Eu chorei. Realmente o final de Toy Story 3 me fez chorar. É, mas acho que não fui o único. Sou até ousado em dizer que o adulto que não chorou das duas uma: ou não teve infância ou nunca teve um amigo de verdade. Isto é a Pixar, mais uma vez fazendo história e entrando para a história. Toy Story 3 é a primeira terceira parte de uma trilogia que não se utiliza da trama como mero fechamento de arco, pelo contrário, usa esta desculpa em benefício próprio para criar um desenrolar tão ou mais envolvente que o das aventuras anteriores, e de quebra se tornou a maior bilheteria do estúdio. Depois da obra-prima que foi Up - Altas Aventuras, a Pixar ensaiou um filme menor que ganhou altas proporções e emocionou mais que todos os outros.

Confesso que nunca vi muito sentido na produção de um Toy Story 3, principalmente quando a Disney em 2005, numa jogada desleal, anunciou que lançaria o filme sem o aval e a produção da Pixar. Meses depois a empresa de Steve Jobbs seria comprada pelo estúdio do Mickey por 7,4 bilhões, a parceria se consolidaria de vez e o assunto estava encerrado. Entretanto, a própria Pixar depois anunciaria a produção da nova aventura. Então, o que esperar desse novo encontro de Woody, Buzz e seus amigos sem o comando de John Lasseter? E sabendo que Toy Story 2 já tinha, de certo modo, concluído a série de forma perfeita. O diretor Lee Unkrich, co-diretor da parte dois, manteve o espaço de 10 anos que separa os dois capítulos na cronologia da história e levou a aventura para um caminho óbvio, porém instigante: o que aconteceria com os brinquedos quando Andy crescesse? E é justamente nesta premissa simples que reside toda a grandiosidade do longa. Unkrich direciona a história dos brinquedos para os adultos que há muito deixaram de brincar, sem esquecer de agradar as crianças que aprenderam a amar o caubói Woody e o patrulheiro do espaço Buzz graças a seus pais - que voltaram a ser criança em 1995 quando o primeiro Toy Story foi lançado.

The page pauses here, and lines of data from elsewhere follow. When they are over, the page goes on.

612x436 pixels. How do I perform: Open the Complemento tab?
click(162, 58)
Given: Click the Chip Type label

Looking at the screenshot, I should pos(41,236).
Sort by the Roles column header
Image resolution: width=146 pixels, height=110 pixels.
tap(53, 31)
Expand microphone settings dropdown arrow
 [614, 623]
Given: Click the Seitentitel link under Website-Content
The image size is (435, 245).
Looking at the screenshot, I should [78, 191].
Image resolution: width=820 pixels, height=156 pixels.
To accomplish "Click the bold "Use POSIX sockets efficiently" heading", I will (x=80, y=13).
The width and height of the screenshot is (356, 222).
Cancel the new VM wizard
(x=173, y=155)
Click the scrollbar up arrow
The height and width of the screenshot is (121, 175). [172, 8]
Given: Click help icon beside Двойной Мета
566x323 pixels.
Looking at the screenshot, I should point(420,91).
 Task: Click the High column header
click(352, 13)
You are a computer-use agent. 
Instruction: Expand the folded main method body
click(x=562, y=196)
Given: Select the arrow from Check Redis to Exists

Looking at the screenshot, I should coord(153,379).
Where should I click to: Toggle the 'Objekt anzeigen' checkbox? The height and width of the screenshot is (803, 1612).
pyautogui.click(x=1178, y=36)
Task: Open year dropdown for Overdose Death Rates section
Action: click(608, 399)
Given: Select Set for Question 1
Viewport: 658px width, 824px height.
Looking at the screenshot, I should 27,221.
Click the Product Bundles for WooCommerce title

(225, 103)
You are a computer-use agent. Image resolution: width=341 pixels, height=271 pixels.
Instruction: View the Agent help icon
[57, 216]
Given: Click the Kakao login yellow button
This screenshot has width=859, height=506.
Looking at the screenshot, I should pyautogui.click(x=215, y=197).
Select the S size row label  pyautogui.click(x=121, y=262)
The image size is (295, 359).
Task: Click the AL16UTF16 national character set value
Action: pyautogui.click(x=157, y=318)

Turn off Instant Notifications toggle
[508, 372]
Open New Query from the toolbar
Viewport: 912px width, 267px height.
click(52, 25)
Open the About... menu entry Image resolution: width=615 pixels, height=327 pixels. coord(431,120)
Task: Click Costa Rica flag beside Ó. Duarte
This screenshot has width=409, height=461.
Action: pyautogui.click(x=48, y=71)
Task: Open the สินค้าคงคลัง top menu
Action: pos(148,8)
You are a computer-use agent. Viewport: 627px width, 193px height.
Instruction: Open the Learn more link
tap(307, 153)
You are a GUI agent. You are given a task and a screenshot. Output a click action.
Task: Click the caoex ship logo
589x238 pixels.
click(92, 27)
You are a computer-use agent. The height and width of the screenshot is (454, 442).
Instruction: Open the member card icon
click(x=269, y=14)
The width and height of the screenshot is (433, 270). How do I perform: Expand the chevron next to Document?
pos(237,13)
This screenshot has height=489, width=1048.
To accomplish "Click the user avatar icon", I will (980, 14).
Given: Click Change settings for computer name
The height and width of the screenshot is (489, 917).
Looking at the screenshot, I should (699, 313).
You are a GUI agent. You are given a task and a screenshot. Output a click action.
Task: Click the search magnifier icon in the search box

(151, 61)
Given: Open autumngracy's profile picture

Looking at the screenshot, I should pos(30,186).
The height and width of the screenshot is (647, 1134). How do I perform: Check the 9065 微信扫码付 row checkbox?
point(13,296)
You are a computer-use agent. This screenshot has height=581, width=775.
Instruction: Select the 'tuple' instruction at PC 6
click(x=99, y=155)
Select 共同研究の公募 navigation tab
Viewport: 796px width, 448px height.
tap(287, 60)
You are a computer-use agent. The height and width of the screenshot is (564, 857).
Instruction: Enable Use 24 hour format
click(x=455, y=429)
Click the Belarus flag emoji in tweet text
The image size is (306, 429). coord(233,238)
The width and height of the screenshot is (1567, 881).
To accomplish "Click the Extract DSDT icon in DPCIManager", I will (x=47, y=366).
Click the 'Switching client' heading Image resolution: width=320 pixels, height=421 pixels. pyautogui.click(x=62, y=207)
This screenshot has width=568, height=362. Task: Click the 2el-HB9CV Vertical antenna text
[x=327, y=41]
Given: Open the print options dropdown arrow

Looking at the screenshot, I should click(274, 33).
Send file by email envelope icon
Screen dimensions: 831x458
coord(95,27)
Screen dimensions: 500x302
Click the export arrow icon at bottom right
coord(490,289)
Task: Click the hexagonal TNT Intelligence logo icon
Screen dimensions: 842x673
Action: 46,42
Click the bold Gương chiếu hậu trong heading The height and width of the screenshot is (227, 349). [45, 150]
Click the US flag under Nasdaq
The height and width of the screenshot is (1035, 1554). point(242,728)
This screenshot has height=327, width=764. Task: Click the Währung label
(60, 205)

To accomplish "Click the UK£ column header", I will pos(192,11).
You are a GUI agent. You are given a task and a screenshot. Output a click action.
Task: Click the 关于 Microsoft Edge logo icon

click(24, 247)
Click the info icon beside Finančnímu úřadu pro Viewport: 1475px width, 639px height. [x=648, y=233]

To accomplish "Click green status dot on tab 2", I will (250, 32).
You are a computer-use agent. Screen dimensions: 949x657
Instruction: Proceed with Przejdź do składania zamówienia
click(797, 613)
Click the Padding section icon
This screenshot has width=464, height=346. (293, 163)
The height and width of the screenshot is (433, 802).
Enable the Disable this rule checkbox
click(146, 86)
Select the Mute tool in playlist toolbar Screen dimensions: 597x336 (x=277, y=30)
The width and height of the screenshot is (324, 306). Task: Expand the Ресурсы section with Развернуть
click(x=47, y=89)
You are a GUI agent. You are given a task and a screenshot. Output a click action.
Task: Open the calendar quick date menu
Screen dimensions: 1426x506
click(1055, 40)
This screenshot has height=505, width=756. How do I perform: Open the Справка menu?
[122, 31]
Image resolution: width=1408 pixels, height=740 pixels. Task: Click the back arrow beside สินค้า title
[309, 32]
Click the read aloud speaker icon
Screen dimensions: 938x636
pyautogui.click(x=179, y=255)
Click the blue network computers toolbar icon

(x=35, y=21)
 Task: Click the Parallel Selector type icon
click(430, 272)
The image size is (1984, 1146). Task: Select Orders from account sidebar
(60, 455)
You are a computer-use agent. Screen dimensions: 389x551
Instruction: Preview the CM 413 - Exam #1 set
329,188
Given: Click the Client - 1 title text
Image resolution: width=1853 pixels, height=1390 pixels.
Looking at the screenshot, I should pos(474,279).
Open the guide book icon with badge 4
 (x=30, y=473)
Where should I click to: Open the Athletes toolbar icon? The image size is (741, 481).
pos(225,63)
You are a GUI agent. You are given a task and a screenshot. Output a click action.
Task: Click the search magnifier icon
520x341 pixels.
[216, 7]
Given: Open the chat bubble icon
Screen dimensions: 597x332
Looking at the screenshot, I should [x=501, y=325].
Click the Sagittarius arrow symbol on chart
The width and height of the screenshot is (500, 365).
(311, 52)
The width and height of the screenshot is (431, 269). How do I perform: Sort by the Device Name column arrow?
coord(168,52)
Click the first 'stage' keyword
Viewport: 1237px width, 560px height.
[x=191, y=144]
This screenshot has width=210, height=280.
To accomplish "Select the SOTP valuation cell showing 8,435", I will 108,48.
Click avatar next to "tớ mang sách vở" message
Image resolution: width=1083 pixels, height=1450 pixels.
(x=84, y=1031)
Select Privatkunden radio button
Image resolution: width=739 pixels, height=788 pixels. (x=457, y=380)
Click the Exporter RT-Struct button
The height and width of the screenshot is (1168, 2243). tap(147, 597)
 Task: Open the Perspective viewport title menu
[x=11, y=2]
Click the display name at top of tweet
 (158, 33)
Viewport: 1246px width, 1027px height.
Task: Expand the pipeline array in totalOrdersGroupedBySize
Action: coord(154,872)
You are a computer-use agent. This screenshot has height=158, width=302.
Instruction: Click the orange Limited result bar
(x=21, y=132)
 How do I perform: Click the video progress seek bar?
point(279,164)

A abertura do filme é simplesmente genial, com muita ação, emoção e humor mostrando a fundo como funciona a imaginação de uma criança brincando. Não se assuste caso você saiba os diálogos de cor porque eles remetem a abertura do primeiro longa, só que de forma mais inovadora. Os minutos iniciais também servem para provar que a Pixar tem força de peitar qualquer blockbuster do verão, não deixando a desejar perto de nenhum. E após vermos Andy em um momento de euforia absoluta com seus brinquedos, em alguns segundos o vemos crescer e se tornar um adolescente às vésperas de ir para a faculdade. Na verdade este segmento é uma brincadeira do diretor que sintetiza o passar dos anos, expondo bem o crescimento de Andy em comparação com o crescimento do estúdio num velho dizer dos pais de que “os filhos crescem sem que a gente perceba”.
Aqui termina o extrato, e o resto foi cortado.